Le président congolais Félix-Antoine Tshisekedi Tshilombo recevait samedi 24 avril les députés de son parti, l’Union sacrée de la Nation (l’USN), quelques jours après la nomination d’un nouveau gouvernement.
A cette occasion, Félix-Antoine Tshisekedi Tshilombo a livré un discours pour « dissiper les malentendus et autres suspicions dangereuses en exhortant d’une manière globale les députés de se mettre au travail », rapporte le média congolais Scoop RD.
« Arrêtons de voler notre pays. Nous sommes détenteurs de + de 60% des minerais prisés à travers la planète. Si nous dormons, on va nous faire la guerre et nous allons perdre le contrôle de notre pays. Et après ils vont nous abandonner après avoir exploité jusqu’à à la lie », a dit le président congolais.
« Rectifions le tir. Je compte sur vous pour que nous réalisions nos promesses faites au peuple. Ce dernier qui nous a acclamés peut aussi, demain, nous descendre à cause de nos propres turpitudes », a-t-il ajouté.

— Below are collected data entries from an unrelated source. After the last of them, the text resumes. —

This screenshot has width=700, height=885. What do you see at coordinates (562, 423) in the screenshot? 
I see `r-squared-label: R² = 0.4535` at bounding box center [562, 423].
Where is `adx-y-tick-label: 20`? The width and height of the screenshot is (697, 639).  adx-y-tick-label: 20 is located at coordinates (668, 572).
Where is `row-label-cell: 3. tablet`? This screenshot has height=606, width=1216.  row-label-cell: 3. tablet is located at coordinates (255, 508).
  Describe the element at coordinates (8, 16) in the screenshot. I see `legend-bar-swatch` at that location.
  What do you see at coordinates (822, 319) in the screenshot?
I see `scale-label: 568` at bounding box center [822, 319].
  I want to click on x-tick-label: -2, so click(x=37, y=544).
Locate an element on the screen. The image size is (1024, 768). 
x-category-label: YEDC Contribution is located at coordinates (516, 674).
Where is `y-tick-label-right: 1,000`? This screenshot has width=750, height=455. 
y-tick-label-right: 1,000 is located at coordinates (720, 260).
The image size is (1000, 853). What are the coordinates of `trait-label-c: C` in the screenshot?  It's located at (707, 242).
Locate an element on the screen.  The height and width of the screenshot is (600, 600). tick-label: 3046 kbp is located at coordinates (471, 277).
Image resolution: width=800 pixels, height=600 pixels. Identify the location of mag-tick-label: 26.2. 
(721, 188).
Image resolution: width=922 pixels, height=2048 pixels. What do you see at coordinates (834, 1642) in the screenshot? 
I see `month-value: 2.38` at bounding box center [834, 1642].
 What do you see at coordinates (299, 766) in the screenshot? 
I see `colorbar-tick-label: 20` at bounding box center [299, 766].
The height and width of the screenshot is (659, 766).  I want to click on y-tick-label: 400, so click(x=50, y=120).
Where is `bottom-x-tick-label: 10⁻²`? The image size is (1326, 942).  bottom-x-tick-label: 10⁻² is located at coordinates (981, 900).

« Je tiens à l’amélioration des conditions de vie de la population. Le manque d’un gouvernement investi a un impact immédiat sur notre économie. J’ai besoin que nous allions vite en besogne si nous ne voulons pas récolter la colère de notre peuple », a encore dit Félix-Antoine Tshisekedi Tshilombo.
Fils de l'opposant historique Étienne Tshisekedi, Félix Thisekedi a été proclamé vainqueur de la présidentielle controversée de décembre 2018.
Investi le 24 janvier 2019, l'ancien opposant a dirigé le pays jusqu'en novembre dernier en coalition avec le camp de son prédécesseur Kabila qui avait gardé la majorité à l'Assemblée nationale et au Sénat.
Le 6 décembre, le chef de l’État a mis fin à cette coalition et s'est lancé dans une conquête de tous les leviers du pouvoir sur fond de menace de la dissolution du Parlement.
Tous les proches de l'ancien président Kabila ont alors été écartés successivement de la tête des institutions politiques et judiciaires du pays. Une bonne partie de la classe politique a quitté M. Kabila pour faire allégeance à M. Tshisekedi.